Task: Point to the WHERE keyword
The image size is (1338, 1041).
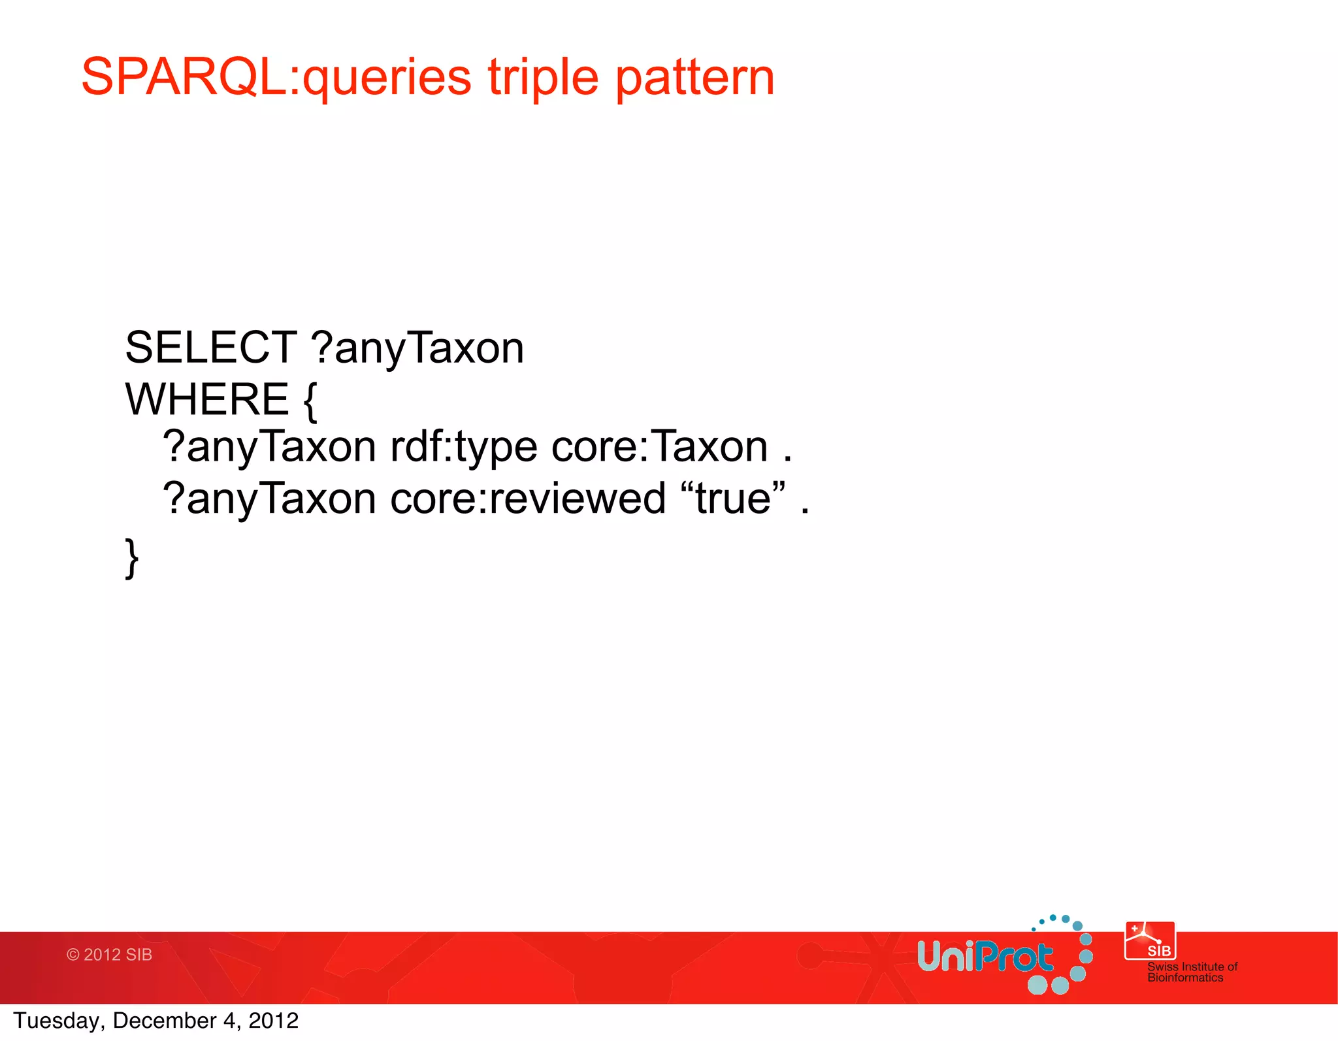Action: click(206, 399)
- - - -
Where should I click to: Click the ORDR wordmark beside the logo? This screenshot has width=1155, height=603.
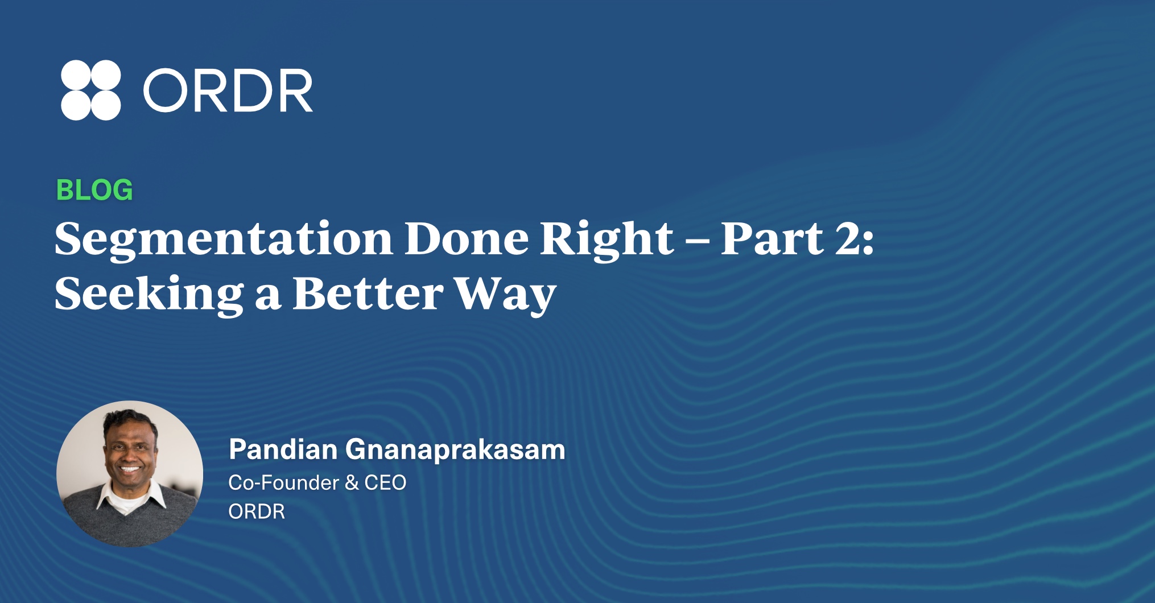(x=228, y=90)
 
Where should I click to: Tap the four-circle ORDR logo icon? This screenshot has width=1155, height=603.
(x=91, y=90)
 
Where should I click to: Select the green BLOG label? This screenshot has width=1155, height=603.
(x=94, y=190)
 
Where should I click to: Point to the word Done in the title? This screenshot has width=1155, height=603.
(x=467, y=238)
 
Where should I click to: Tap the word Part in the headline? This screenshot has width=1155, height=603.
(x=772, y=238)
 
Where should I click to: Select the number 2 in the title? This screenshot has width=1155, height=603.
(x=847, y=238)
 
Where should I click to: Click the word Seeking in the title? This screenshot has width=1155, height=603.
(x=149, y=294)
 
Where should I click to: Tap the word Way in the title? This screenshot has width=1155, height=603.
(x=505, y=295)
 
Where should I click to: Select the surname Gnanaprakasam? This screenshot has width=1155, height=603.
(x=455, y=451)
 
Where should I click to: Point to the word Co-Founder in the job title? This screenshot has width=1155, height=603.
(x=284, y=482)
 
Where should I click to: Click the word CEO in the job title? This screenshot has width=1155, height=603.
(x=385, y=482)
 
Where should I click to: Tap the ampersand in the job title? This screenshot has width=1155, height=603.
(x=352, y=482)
- - - -
_OBJECTIVE:_
Write out the material exactly, starting at the line that contains "Where should I click to: Tap the word Part" and ending at the line that contains "(x=352, y=482)", with both of those lines included.

_TASK SOLUTION:_
Where should I click to: Tap the word Part in the headline? This screenshot has width=1155, height=603.
(x=772, y=238)
 
Where should I click to: Select the number 2 in the title? This screenshot has width=1155, height=603.
(x=847, y=238)
 
Where should I click to: Click the word Seeking in the title? This screenshot has width=1155, height=603.
(x=149, y=294)
 
Where should I click to: Tap the word Way in the title? This screenshot has width=1155, height=603.
(x=505, y=295)
 
Where should I click to: Select the surname Gnanaprakasam? This screenshot has width=1155, height=603.
(x=455, y=451)
 
Where should I click to: Point to the word Co-Founder in the job title? This screenshot has width=1155, height=603.
(x=284, y=482)
 
Where should I click to: Click the word CEO in the job title? This screenshot has width=1155, height=603.
(x=385, y=482)
 
Where should I click to: Tap the ampersand in the job title? This screenshot has width=1155, height=603.
(x=352, y=482)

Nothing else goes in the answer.